CW3E Welcomes Duncan Axisa

March 17, 2021

Dr. Duncan Axisa joined CW3E as a Program Manager in March 2021. He will support senior management in leadership and direction of the Center’s growing research and applications capabilities, by assisting in developing and executing program research goals. Duncan will provide critical support to the Forecast Informed Reservoir Operations (FIRO) program: a key activity that develops new science, technology, and numerical modeling tools to aid future reservoir operations for flood control, water supply, and ecosystems.

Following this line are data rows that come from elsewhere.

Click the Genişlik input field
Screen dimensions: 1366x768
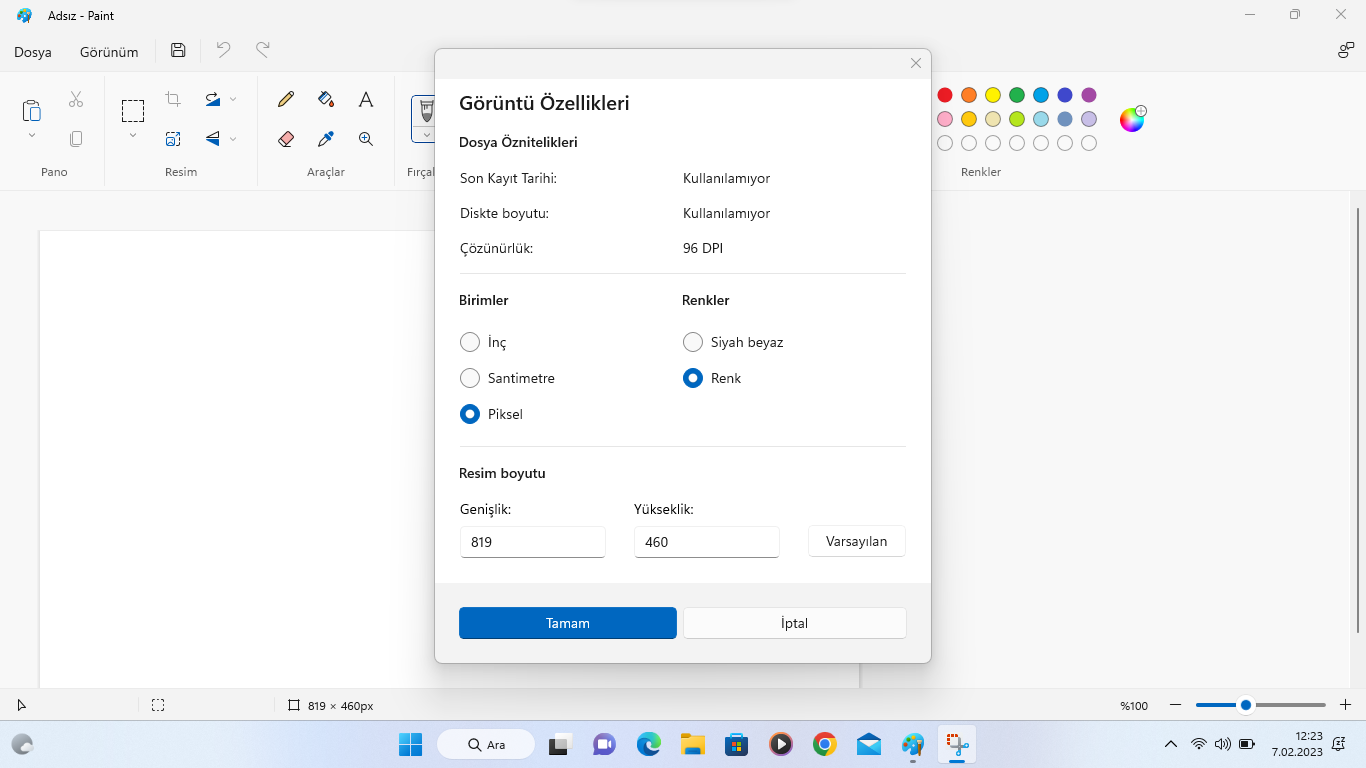532,542
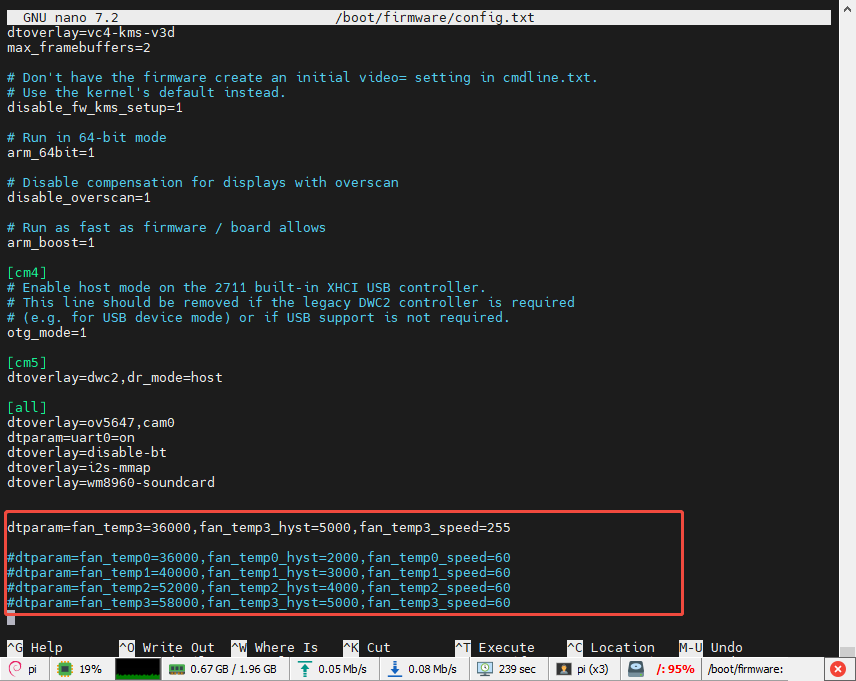Click the RAM icon beside 0.67 GB
856x681 pixels.
pos(177,669)
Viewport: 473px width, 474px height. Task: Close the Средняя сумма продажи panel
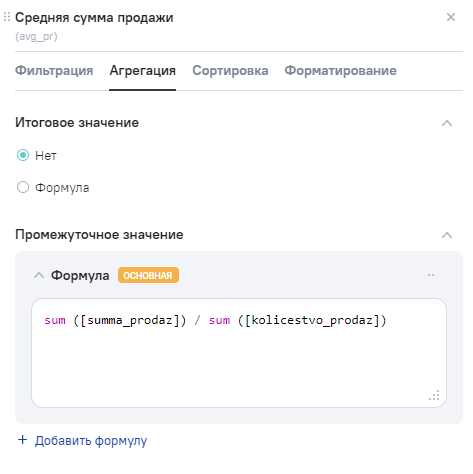coord(451,17)
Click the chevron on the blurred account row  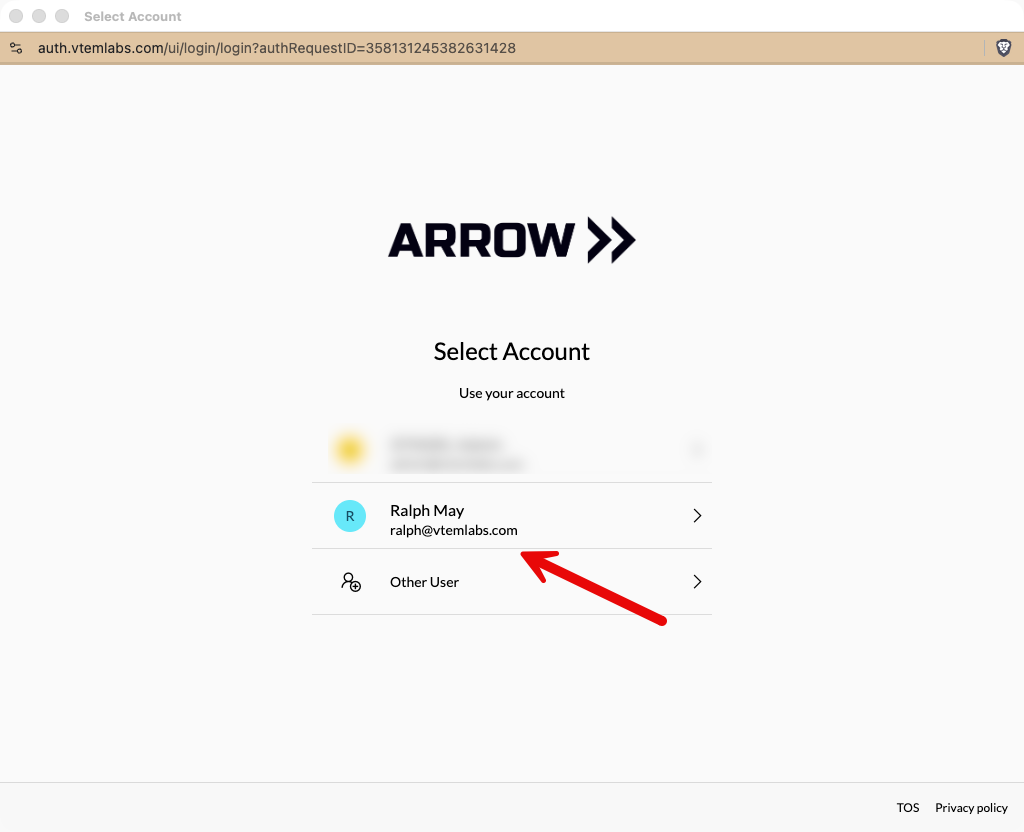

Duncan has extensive experience leading scientific programs, multi-institutional collaborative efforts to design major experiments and research centered on aerosol-cloud-precipitation interactions. After spending a decade at the National Center for Atmospheric Research’s Research Applications Laboratory (RAL) Hydrometeorological Applications Program and several years in a scientific company, Duncan has served the science community in highly collaborative, entrepreneurial, and externally funded research and technology transfer roles. As a scientist, Duncan’s experience focuses on measurements of aerosol, cloud, and precipitation properties, and in evaluating the performance of numerical models. Among his main scientific accomplishments are measurements of the impacts of pollution aerosols on clouds in the Sierra Nevada, characterization of aerosol-cloud interactions in premonsoon and monsoon clouds in South Asia, microphysical interactions of dust with pollution and clouds in Saudi Arabia, observations and modeling of convection-associated dust outbreaks over the Arabian Peninsula, measurements of newly formed particles in the mid-latitude upper troposphere, and source identification of ice nucleating particles. He has participated in over 30 field campaigns including NASA- and NSF-funded studies of aerosol impacts on clouds and precipitation. As a capacity builder Duncan has provided support to developing countries and water stressed communities to help centers establish their own research base. As an innovator he has developed new sensing technologies and holds a patent on intelligent systems.

Duncan holds a BEd from University of Malta, BS in Meteorology and MS in Atmospheric Science from Texas A&M University, and a PhD in Engineering from University of Denver.